After Republican Leader Kevin McCarthy this week decried the House’s new face mask requirement, Speaker Nancy Pelosi (D-Calif.) replied with a considered response: “He’s such a moron.”

Mean! But if the dunce cap fits …

Such an incendiary charge by Pelosi demands a fact check: Is McCarthy, in fact, a moron? Let’s weigh the evidence.

The very day Pelosi called him a moron, McCarthy complained on the House floor that the latest mask guidance came from a study in India (not so) of an unapproved vaccine (also not so) that “didn’t even pass purr review.” Was he waiting for a litter of kittens to examine the data?

The day before Pelosi called him a moron, McCarthy held a news conference to provide his latest thinking on the Jan. 6 investigation, including:

“We now have a committee that all of America wants to know the answers to.”

“How can you ever get to the bottom of the questions?”

“Never before in the history of Congress has a speaker taken the unprecedented move of denying the other party to a committee of who they selected.”

House Minority Leader Kevin McCarthy (R-Calif.) on July 22 criticized the Jan. 6 select committee after Democrats blocked two Republicans. (The Washington Post)

McCarthy further concluded that the April slaying of a Capitol Police officer was politically motivated — “based upon if you listen to who made the killing of buying the knife and go out.”

The day after Pelosi called him a moron, McCarthy made yet more important points at another news conference.

On President Biden: “The president, we sat to met with, that we wanted to be — keep our path be energy independent.”

On a retired colleague: “Former liberal senator Barbara Boxer is now has the effect of being robbed in Oakland.”

On Pelosi: “She will go at no elms to break the rules.”

On Pelosi, cont’d: “We watched time and again where she told the American public they couldn’t get a haircut — except for her. We told her that she fights for the Americans, but they make $5 million in less than a month trading stock options … on tech companies that were — that were debating inside the House; that the only reason the market went up, that they made that money was what the outcome of the stocks — or, the outcome of the bills.”

Fact-check analysis: Wuh?

But one week does not a moron make.
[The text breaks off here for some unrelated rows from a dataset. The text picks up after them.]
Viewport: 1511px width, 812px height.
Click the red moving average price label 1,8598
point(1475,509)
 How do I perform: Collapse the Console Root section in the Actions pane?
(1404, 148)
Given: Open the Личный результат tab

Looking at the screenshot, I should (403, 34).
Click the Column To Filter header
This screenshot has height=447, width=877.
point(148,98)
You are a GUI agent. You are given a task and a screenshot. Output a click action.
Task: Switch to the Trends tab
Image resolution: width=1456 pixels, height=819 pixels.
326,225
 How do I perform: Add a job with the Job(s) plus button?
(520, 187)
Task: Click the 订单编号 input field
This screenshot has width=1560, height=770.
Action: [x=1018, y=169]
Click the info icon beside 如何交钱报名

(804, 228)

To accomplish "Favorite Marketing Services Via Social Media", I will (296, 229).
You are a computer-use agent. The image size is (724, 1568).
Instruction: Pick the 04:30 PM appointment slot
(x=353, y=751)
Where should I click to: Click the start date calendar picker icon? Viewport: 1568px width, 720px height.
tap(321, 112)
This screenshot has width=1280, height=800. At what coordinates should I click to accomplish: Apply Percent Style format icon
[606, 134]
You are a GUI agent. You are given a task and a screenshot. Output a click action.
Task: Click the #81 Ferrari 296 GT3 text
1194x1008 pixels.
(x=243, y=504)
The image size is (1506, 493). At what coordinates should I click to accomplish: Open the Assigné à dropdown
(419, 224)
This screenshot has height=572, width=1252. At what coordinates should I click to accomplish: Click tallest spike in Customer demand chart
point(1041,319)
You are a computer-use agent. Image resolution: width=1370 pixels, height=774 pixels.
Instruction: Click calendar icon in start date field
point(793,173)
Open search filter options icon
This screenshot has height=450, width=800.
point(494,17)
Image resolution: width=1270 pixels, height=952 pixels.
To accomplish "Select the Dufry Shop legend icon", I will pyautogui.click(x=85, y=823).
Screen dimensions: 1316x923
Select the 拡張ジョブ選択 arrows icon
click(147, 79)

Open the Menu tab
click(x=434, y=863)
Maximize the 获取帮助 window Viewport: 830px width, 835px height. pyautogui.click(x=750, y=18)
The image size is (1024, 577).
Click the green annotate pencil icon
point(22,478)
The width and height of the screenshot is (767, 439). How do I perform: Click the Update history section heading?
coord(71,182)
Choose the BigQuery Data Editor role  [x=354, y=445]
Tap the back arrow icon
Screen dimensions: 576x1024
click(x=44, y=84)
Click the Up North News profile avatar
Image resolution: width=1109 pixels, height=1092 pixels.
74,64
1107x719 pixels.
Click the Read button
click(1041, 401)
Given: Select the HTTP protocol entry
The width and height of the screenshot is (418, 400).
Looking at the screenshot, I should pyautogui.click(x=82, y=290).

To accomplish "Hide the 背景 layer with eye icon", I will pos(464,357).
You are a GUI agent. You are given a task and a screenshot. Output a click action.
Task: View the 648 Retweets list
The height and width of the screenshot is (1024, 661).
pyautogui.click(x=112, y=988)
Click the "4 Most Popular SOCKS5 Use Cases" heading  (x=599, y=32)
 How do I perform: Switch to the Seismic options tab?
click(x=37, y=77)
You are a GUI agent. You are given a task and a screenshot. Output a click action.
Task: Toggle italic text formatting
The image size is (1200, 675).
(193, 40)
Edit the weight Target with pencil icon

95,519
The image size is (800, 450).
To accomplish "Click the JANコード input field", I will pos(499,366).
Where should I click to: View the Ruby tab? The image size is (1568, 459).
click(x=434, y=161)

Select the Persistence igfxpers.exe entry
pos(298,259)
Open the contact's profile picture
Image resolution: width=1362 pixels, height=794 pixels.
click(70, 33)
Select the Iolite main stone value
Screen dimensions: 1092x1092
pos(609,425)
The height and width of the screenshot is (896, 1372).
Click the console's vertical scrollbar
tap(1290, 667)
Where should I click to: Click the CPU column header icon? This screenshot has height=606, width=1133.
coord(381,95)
Let’s examine history.

McCarthy famously lost a chance to be speaker in 2015 when he admitted that Republicans created the Benghazi select committee to hurt Hillary Clinton (by making her seem “untrustable”).

In 2016, McCarthy told fellow Republicans he believed Donald Trump was on Vladimir Putin’s payroll — “swear to God.” Aghast, then-House Speaker Paul Ryan silenced McCarthy.

In 2018, McCarthy tweeted, then deleted, a warning that three men of Jewish descent, George Soros, Tom Steyer and Mike Bloomberg, wanted “to BUY this election!”

On “60 Minutes” in 2019, McCarthy was asked about then-President Donald Trump’s infamous request of the Ukrainian president: “I’d like you to do us a favor, though.” McCarthy, unaware this was a verbatim quote from the White House transcript, accused CBS of doctoring it.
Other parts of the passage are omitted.